Gereksinimler | Rekabet Kurumu yazısına göre 2012 tarihli raporda sektörün yapısı hakkında ne belirtiliyordu? Lütfen tek cümleyle yanıtlayın.

Seçilen Metin |
Rekabet Kurumu’nun perakende sektörüyle imtihanı

Son yazımda Rekabet Kurumu’nun beş market ve bir tedarikçi firmaya verdiği rekor para cezasını yazdım.

Yazıda birkaç konuya vurgu yaptım: I. Soruşturma raporunun hızlıca sonuçlandırılması için özel bir çaba harcanmış. II. Hakim statüsündeki Kurul başkanı, savcı statüsündeki raportör heyetinin raporunun içeriği hakkında basına açıklama yapmış (ihsas-ı rey). III. Kurul kararı sözlü savunma öncesi basınla paylaşılmış. IV. Topla-dağıt kartelinin beyni tek bir yağ firmasıymış. V. Diğer firmalar neredeymiş?

Değerli okur, derdim perakende sektörünü savunmak değil. Onları savunacak yüksek maaşlı çalışanları ve yüksek bütçeli danışmanları var zaten. Bırakalım savunma işini onlar yapsın.

Derdim, Devlet Planlama Teşkilatı uzmanıyken yıllarca beraber çalıştığım ve artık tanımakta zorlandığım Kurumun davranış biçimini anlamaya çalışmak. (Hoş, diğer kurumları tanıyabiliyorum sanki!)

Nasıl mı?

Gelin bir bakalım.

SEKTÖR İNCELEME RAPORU

2012 yılında Rekabet Kurumu Türkiye HTM Perakendeciliği Sektör İncelemesi Nihai Raporu hazırladı. Raporda sektörün rekabetçi bir yapıda olduğu belirtiliyordu.

Sağlanan Veriler |
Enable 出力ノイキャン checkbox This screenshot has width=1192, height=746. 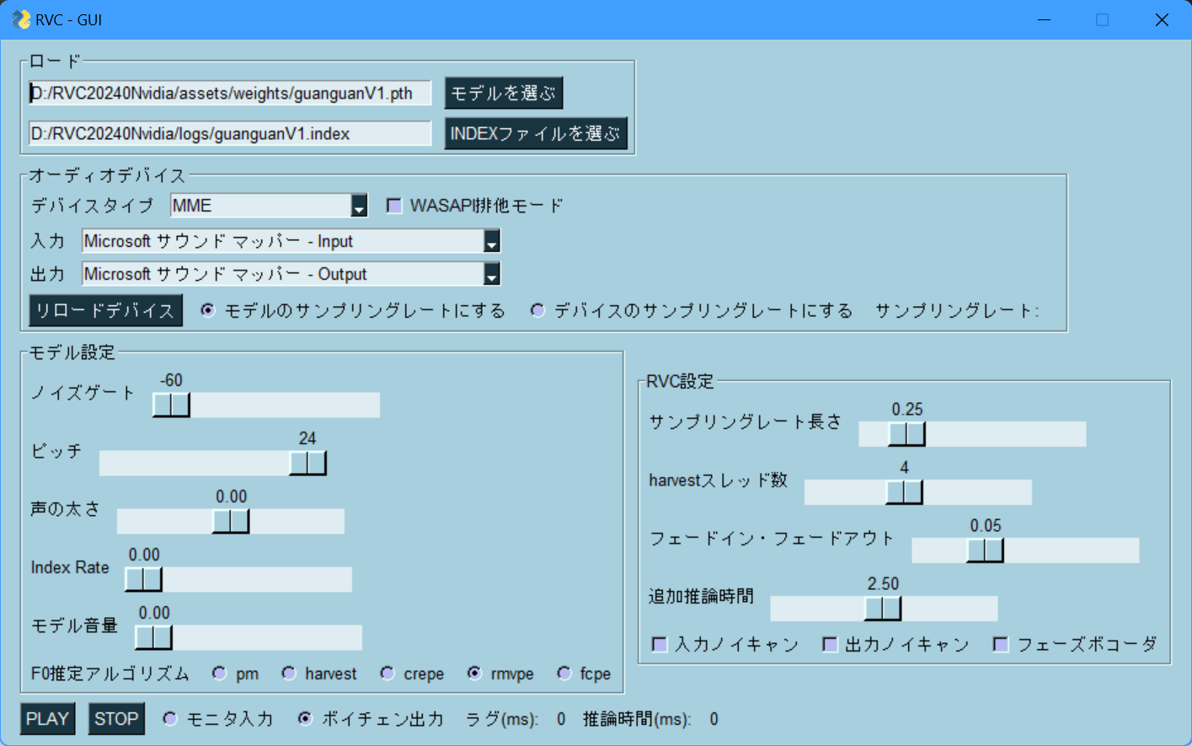coord(830,644)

Yanıt | Raporda sektörün rekabetçi bir yapıda olduğu belirtiliyordu.